Dans les représentations de la médecine chinoise, le rein est le siège
de la force vitale et de l’équilibre physique. Arrivé dans son milieu de vie (
entre 40 et 50 ans), le patient – particulièrement celui qui travaille du
chapeau – se trouve pris d’une faiblesse du rein qui « produit la moelle
et remplit le cerveau » (selon le commentaire d’une encyclopédie de
médecine orientale en ligne). Une sexualité effrénée (et compensatoire) durant
les décennies précédentes, le poids du monde, l’inquiétude, le dépit vous vide
le rein de son yin aussi sûrement que les impôts vous gobent votre treizième
salaire et vous vous retrouvez sur les plots ! L’un de mes éditeurs, le
plus bouillant, le plus enthousiaste, le plus délicat a décidé, du reste, de
poser les plaques … pour un temps, et se refaire. Je rêve de suspendre mon
sacerdoce d’auteur de la même façon. J’ai bataillé pour un petit tas de convictions,
une certaine vision des choses, durant plus de vingt ans d’autofictions et d’essai ;
je confesse une fatigue certaine.

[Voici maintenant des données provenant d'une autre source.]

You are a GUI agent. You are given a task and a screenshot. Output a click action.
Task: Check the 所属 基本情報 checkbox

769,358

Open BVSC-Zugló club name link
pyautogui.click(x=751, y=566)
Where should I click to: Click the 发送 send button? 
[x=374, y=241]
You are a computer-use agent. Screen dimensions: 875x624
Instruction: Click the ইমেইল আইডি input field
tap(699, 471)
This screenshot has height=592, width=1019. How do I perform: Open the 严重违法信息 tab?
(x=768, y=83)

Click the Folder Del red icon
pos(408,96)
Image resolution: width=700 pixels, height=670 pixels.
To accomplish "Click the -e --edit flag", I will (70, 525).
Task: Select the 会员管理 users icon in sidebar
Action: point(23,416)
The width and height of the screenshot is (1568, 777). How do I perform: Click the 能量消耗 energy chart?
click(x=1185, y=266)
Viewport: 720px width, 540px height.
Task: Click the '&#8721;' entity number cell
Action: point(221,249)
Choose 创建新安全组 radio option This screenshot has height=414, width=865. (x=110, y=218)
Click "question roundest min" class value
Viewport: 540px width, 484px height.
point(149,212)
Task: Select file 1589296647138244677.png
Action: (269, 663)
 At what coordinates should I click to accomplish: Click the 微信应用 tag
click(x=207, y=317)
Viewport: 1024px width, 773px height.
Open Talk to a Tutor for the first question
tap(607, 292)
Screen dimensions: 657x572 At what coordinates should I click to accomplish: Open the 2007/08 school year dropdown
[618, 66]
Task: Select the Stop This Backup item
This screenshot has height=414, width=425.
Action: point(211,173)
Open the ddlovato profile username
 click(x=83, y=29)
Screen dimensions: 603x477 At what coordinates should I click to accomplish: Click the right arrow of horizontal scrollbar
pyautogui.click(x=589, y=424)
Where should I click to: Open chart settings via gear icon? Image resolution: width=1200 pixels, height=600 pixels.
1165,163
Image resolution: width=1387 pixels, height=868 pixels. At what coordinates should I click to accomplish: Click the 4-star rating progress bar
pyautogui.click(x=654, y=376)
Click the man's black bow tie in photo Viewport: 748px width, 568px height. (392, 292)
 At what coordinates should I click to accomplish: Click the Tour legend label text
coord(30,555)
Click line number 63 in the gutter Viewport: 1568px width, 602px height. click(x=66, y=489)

J’ai revisité quasi toutes les versions
officielles de l’univers socioculturel dans lequel je baigne. Je les ai toutes
méticuleusement retournées au pire, recalibrées au mieux. Cela ne m’a apporté
ni la fortune, la célébrité, la paix de l’esprit ou du cœur. Rien. Sauf le
respect de mes pairs, c'est-à-dire tout. Mes « boucles », mes récits,
mes textes, l’œuvre serviront peut-être à nourrir le rein de quelque lecteur
fourbu, tant mieux. Si ce n’est pas encore le cas, cela viendra, bien après
moi. Ce « Credo » vient conclure et compléter un cycle débuté par « Appel
d’air » (titre qui tient du yang), en
passant par « La Dignité », « Tous les Etats de la mélancolie
bourgeoise », « Journal de la haine et autres douleurs » et
« Escales ». Quasi une marche à suivre.
Je suis pile dans mon « milieu de vie », selon les critères
médicaux chinois et je me sens la tuyauterie se débiner, comme un nœud endolori
par en bas et la furieuse envie de ne pas bouger de ma couche, couette et
couverture en fourrure polyester, le chien posé dessus ou dessous, son
ronflement léger et la rediffusion de la saga « Angélique » à la
télévision. L’oubli si ce n’est le bonheur. Est-il raisonnable d’avoir voulu
réécrire le monde sans les outils de la philosophie ou de la sociologie
officielles ?! Objectivement non, je m’y suis vidé le rein mais j’aurais
eu des regrets à ne pas l’avoir fait. Sans Juda, pas de trahison, pas de
crucifixion, pas de résurrection pascale, pas d’accomplissement des prophéties.
Ma foi, il fallait bien que quelqu’un prenne le rôle de l’énervé de service.